SOURCE MATERIAL:
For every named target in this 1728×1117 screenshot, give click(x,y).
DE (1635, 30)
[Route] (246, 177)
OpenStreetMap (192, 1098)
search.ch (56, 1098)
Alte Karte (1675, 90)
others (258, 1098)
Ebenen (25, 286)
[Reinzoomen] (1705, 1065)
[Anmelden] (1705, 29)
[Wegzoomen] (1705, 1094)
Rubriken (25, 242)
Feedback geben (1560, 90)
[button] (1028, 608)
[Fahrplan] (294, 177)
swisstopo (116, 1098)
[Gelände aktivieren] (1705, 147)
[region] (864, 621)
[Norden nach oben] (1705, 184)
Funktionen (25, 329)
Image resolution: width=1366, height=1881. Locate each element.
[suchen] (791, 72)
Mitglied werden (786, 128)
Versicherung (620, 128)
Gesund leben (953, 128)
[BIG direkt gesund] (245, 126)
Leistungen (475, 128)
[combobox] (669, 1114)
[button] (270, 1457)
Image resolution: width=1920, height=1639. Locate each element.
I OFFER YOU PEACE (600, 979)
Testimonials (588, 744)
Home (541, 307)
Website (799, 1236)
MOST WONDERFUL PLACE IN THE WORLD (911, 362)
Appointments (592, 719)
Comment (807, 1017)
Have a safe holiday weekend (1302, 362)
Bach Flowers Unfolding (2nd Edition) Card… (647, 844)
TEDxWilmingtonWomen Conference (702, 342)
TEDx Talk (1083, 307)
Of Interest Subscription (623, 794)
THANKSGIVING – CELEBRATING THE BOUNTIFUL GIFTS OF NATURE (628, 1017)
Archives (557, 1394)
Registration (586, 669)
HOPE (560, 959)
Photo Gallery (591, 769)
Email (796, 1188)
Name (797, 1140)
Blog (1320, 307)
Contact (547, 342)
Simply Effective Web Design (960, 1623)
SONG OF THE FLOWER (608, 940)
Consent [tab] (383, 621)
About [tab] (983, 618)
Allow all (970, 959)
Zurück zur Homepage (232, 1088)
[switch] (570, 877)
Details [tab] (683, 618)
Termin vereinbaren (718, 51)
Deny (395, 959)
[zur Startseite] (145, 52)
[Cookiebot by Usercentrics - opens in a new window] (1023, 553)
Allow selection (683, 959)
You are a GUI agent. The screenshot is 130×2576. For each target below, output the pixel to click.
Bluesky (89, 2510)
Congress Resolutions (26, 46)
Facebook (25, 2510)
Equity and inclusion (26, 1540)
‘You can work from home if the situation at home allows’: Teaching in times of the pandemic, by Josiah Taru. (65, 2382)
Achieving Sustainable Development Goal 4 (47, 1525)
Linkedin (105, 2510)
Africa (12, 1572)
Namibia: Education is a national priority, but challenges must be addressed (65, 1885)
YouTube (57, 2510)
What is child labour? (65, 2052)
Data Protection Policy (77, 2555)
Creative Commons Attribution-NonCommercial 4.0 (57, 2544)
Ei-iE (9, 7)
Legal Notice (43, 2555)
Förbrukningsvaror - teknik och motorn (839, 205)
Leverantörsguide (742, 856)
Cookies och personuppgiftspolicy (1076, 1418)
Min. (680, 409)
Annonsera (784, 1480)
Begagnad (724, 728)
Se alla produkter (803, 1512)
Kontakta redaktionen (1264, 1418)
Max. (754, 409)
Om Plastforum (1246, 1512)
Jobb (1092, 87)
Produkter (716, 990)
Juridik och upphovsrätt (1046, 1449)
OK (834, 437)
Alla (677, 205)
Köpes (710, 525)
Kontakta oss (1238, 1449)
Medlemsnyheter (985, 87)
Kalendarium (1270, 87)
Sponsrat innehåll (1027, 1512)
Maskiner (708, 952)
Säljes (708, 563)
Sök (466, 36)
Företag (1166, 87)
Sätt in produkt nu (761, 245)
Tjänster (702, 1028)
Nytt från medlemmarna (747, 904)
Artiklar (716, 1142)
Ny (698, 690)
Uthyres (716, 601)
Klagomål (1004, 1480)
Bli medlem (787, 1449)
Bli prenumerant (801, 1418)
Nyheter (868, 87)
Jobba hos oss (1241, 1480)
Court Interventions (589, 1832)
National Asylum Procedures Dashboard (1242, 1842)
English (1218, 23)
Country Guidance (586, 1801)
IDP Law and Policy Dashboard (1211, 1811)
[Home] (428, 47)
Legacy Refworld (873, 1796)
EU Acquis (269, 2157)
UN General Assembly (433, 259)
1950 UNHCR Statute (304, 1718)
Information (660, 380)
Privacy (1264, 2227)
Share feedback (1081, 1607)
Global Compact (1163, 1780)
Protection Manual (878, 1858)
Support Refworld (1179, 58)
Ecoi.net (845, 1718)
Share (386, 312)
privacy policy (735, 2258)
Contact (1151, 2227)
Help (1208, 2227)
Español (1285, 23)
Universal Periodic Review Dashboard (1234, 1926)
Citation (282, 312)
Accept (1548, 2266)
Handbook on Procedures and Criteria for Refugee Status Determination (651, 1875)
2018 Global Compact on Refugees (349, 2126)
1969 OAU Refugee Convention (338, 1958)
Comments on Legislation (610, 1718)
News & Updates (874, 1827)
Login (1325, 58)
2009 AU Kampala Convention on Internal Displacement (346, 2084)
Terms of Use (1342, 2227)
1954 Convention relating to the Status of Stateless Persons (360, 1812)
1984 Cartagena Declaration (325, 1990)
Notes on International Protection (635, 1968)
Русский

PROBLEM: Word for word, reproduce the listing above from its start up to and including the line that has "Gesund leben (953, 128)". Give only those lines.

EXERCISE SOLUTION:
For every named target in this 1728×1117 screenshot, give click(x,y).
DE (1635, 30)
[Route] (246, 177)
OpenStreetMap (192, 1098)
search.ch (56, 1098)
Alte Karte (1675, 90)
others (258, 1098)
Ebenen (25, 286)
[Reinzoomen] (1705, 1065)
[Anmelden] (1705, 29)
[Wegzoomen] (1705, 1094)
Rubriken (25, 242)
Feedback geben (1560, 90)
[button] (1028, 608)
[Fahrplan] (294, 177)
swisstopo (116, 1098)
[Gelände aktivieren] (1705, 147)
[region] (864, 621)
[Norden nach oben] (1705, 184)
Funktionen (25, 329)
Image resolution: width=1366, height=1881. Locate each element.
[suchen] (791, 72)
Mitglied werden (786, 128)
Versicherung (620, 128)
Gesund leben (953, 128)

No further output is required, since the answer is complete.